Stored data
-=-=-=-=-
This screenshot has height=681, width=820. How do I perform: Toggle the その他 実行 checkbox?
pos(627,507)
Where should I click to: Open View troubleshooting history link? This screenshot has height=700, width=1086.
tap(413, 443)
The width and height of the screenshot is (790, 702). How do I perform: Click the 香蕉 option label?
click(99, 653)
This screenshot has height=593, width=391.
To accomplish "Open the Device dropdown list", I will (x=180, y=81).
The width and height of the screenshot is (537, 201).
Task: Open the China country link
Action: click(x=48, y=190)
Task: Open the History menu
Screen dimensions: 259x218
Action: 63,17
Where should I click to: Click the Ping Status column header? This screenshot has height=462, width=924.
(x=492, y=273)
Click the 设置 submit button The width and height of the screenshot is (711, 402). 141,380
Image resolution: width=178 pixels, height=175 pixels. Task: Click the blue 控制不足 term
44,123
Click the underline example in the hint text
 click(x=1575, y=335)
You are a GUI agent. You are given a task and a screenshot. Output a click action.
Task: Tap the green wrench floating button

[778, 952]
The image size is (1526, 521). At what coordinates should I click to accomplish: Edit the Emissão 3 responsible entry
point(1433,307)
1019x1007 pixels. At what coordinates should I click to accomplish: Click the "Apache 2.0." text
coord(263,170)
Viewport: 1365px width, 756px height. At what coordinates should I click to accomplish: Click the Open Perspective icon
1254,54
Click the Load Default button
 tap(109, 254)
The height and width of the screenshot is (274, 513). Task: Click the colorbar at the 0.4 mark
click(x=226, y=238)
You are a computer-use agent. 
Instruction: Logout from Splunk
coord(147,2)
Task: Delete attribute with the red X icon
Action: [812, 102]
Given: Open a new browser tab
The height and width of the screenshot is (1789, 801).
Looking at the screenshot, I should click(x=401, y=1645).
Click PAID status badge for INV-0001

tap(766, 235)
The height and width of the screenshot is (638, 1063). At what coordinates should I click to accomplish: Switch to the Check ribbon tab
-=-=-=-=-
Work to complete: All entries are to be output exactly as they stand.

Result of the task:
This screenshot has height=681, width=820. How do I perform: Toggle the その他 実行 checkbox?
pos(627,507)
Where should I click to: Open View troubleshooting history link? This screenshot has height=700, width=1086.
tap(413, 443)
The width and height of the screenshot is (790, 702). How do I perform: Click the 香蕉 option label?
click(99, 653)
This screenshot has height=593, width=391.
To accomplish "Open the Device dropdown list", I will (x=180, y=81).
The width and height of the screenshot is (537, 201).
Task: Open the China country link
Action: click(x=48, y=190)
Task: Open the History menu
Screen dimensions: 259x218
Action: 63,17
Where should I click to: Click the Ping Status column header? This screenshot has height=462, width=924.
(x=492, y=273)
Click the 设置 submit button The width and height of the screenshot is (711, 402). 141,380
Image resolution: width=178 pixels, height=175 pixels. Task: Click the blue 控制不足 term
44,123
Click the underline example in the hint text
 click(x=1575, y=335)
You are a GUI agent. You are given a task and a screenshot. Output a click action.
Task: Tap the green wrench floating button

[778, 952]
The image size is (1526, 521). At what coordinates should I click to accomplish: Edit the Emissão 3 responsible entry
point(1433,307)
1019x1007 pixels. At what coordinates should I click to accomplish: Click the "Apache 2.0." text
coord(263,170)
Viewport: 1365px width, 756px height. At what coordinates should I click to accomplish: Click the Open Perspective icon
1254,54
Click the Load Default button
 tap(109, 254)
The height and width of the screenshot is (274, 513). Task: Click the colorbar at the 0.4 mark
click(x=226, y=238)
You are a computer-use agent. 
Instruction: Logout from Splunk
coord(147,2)
Task: Delete attribute with the red X icon
Action: [812, 102]
Given: Open a new browser tab
The height and width of the screenshot is (1789, 801).
Looking at the screenshot, I should click(x=401, y=1645).
Click PAID status badge for INV-0001

tap(766, 235)
The height and width of the screenshot is (638, 1063). At what coordinates should I click to accomplish: Switch to the Check ribbon tab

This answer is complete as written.